Collected data

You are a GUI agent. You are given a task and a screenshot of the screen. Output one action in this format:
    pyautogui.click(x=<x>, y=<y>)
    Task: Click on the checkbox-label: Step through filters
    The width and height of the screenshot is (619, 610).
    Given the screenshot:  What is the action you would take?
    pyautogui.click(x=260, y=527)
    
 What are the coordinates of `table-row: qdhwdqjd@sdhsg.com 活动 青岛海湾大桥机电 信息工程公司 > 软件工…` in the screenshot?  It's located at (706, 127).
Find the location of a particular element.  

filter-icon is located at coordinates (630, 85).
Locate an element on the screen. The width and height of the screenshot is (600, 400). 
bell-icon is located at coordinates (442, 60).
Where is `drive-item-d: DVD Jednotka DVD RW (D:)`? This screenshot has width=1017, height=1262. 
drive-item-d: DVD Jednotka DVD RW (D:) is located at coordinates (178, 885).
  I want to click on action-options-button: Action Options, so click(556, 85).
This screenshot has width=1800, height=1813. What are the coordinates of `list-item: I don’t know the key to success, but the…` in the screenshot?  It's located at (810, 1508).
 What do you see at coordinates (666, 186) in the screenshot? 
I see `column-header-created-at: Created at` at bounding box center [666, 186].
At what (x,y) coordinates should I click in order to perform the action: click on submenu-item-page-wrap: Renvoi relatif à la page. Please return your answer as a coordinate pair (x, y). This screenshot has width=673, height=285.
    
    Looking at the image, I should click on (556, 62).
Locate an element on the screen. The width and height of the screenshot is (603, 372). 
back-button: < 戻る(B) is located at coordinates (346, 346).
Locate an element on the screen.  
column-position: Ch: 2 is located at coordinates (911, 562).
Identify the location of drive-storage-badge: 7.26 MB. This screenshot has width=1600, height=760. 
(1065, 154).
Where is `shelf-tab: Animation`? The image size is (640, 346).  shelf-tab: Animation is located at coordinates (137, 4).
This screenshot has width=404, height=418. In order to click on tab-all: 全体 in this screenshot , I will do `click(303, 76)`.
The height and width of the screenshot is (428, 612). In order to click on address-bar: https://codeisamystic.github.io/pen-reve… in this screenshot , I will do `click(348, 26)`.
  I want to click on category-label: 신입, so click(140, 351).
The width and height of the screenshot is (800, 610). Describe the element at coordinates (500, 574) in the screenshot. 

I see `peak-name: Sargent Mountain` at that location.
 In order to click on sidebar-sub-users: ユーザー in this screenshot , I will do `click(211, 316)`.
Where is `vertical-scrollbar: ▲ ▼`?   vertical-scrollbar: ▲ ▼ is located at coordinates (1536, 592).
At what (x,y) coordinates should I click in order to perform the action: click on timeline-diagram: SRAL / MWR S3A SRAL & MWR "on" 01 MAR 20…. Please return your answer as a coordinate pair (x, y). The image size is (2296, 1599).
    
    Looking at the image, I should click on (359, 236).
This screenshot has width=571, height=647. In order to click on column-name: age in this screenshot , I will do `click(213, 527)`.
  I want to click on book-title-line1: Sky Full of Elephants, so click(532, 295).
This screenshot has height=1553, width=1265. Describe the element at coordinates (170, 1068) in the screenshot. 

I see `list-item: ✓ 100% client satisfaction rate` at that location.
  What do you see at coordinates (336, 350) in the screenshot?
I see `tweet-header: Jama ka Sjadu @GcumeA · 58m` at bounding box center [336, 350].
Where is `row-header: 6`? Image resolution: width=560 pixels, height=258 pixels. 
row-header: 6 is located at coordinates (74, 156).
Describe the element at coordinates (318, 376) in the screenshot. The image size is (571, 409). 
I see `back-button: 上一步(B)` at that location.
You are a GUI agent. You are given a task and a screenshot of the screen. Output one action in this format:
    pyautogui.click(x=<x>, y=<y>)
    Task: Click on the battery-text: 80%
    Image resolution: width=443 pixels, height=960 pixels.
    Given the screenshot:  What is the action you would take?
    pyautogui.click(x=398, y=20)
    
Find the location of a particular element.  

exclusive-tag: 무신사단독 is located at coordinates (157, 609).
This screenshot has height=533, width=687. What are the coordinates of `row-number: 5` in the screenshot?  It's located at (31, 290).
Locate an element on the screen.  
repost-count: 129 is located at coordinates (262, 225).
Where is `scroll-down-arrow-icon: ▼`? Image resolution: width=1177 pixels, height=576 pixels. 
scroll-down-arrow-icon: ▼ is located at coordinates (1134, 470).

■ **EXERCISE**:
Reproduce the listing word for word, from its first line through the line that contains "coordinates (137, 4).", including both of those lines.

■ **EXPECTED ANSWER**:
You are a GUI agent. You are given a task and a screenshot of the screen. Output one action in this format:
    pyautogui.click(x=<x>, y=<y>)
    Task: Click on the checkbox-label: Step through filters
    The width and height of the screenshot is (619, 610).
    Given the screenshot:  What is the action you would take?
    pyautogui.click(x=260, y=527)
    
 What are the coordinates of `table-row: qdhwdqjd@sdhsg.com 活动 青岛海湾大桥机电 信息工程公司 > 软件工…` in the screenshot?  It's located at (706, 127).
Find the location of a particular element.  

filter-icon is located at coordinates (630, 85).
Locate an element on the screen. The width and height of the screenshot is (600, 400). 
bell-icon is located at coordinates (442, 60).
Where is `drive-item-d: DVD Jednotka DVD RW (D:)`? This screenshot has width=1017, height=1262. 
drive-item-d: DVD Jednotka DVD RW (D:) is located at coordinates (178, 885).
  I want to click on action-options-button: Action Options, so click(556, 85).
This screenshot has width=1800, height=1813. What are the coordinates of `list-item: I don’t know the key to success, but the…` in the screenshot?  It's located at (810, 1508).
 What do you see at coordinates (666, 186) in the screenshot? 
I see `column-header-created-at: Created at` at bounding box center [666, 186].
At what (x,y) coordinates should I click in order to perform the action: click on submenu-item-page-wrap: Renvoi relatif à la page. Please return your answer as a coordinate pair (x, y). This screenshot has width=673, height=285.
    
    Looking at the image, I should click on (556, 62).
Locate an element on the screen. The width and height of the screenshot is (603, 372). 
back-button: < 戻る(B) is located at coordinates (346, 346).
Locate an element on the screen.  
column-position: Ch: 2 is located at coordinates (911, 562).
Identify the location of drive-storage-badge: 7.26 MB. This screenshot has width=1600, height=760. 
(1065, 154).
Where is `shelf-tab: Animation`? The image size is (640, 346).  shelf-tab: Animation is located at coordinates (137, 4).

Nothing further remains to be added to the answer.